═══ TEXT SEGMENT

Team Lease (TL) Is India’s second largest flexi staffing company.
What is Flexi Staffing?
In flexi staffing, a staffing agency enters into service level agreement with the client/customer (e.g. Samsung, TCS, Amazon, etc) to provide employees (referred to as associates) on a temporary basis for a specific duration or a project and gets paid on a variable basis for the duration of the engagement. The associates will be deployed at client’s locations and work under the supervision of the client, whereas the staffing agency will be responsible for paying salaries and other mandatory obligations like Provident Fund etc.
Customers use flexi staffing agencies as it enables them to scale up/down their workforce with more ease/speed and helps them manage complex regulatory compliances in a cost-efficient manner. Flexi staffing includes both General Staffing, in which specific skill sets are not required (e.g. Retail staffing) and Specialised Staffing which requires functional expertise (e.g. IT industry).
TL is a long term, structural growth story.
The key drivers of growth are:
- Reforms undertaken by the Government 1 and increasing per capita GDP (inverse correlation of informal employment with per capita GDP) will lead to strong growth in formal jobs and their share in total workforce is expected to double over the next decade from ~21% currently.2
- Increasing preference for having workforce flexibility and have variable cost structures (i.e., ability to hire for short term requirements vs. permanently) will result in the flexi staffing industry gaining share within the formal workforce.
- Organized players in the flexi staffing industry will gain share from mom-and-pop shops.
Overall, the share of organized flexi staffing industry within the total workforce is expected to increase by ~3x over the next decade from (0.8% share currently to 2.7% share in 2030).3
TL’s earnings will grow faster than revenues due to margin expansion driven by:
- Improving Gross margin as the industry consolidates. Pricing in the industry will improve as unorganized players come into regulatory scrutiny and therefore cannot price unfairly. In the West, where this industry is more consolidated, gross margins are 3-5x those of the organised players in India.
- Additional boost to Gross Margin as the share. of high margin specialised staffing increases in overall revenue.
- Increased EBITDA margin as technology usage improves productivity and operating leverage.
The business enjoys a strong and growing competitive edge.
This is a very low margin business (EBITDA ~2%). Drivers of competitive edge are:
- Scale is critical to success as costs of core employees, technology and SG&A is largely fixed. Hence, the staffing company which achieves maximum scale and productivity will be able to offer the best pricing in the industry. TL has consistently delivered SG&A productivity through use of technology.
- Competence to adhere to multiple, complex regulatory compliances without customers having to worry about any slip up leading to reputation loss.

══════
═══ INFORMATION SUPPLIED

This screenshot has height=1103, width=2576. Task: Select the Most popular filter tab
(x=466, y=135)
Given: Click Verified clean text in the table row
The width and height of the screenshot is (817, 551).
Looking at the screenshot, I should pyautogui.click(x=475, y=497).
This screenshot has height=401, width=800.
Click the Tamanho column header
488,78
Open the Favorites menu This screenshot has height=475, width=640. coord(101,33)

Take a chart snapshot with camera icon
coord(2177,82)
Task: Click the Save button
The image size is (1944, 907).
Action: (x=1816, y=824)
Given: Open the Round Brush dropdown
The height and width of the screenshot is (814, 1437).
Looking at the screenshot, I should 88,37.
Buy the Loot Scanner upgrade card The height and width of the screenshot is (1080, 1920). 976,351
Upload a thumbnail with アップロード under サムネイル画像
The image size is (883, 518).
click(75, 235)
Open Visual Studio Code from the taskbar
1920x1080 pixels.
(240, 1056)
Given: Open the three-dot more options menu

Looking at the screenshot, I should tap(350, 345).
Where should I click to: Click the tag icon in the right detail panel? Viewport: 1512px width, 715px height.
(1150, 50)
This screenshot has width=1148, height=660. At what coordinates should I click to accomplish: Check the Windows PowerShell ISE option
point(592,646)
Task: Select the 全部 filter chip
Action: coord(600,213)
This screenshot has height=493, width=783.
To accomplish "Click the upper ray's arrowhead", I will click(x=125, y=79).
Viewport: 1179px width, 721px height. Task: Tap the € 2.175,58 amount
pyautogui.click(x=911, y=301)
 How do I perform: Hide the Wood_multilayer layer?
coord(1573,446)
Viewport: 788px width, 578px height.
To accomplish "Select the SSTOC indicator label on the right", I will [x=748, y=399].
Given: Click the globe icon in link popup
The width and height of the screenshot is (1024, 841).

══════

• INSTRUCTION
Repeat the text on flexi staffing from "This is a very" to "use of technology.". The material is separate from the text on flexi staffing.

• FINAL RESULT
This is a very low margin business (EBITDA ~2%). Drivers of competitive edge are:
- Scale is critical to success as costs of core employees, technology and SG&A is largely fixed. Hence, the staffing company which achieves maximum scale and productivity will be able to offer the best pricing in the industry. TL has consistently delivered SG&A productivity through use of technology.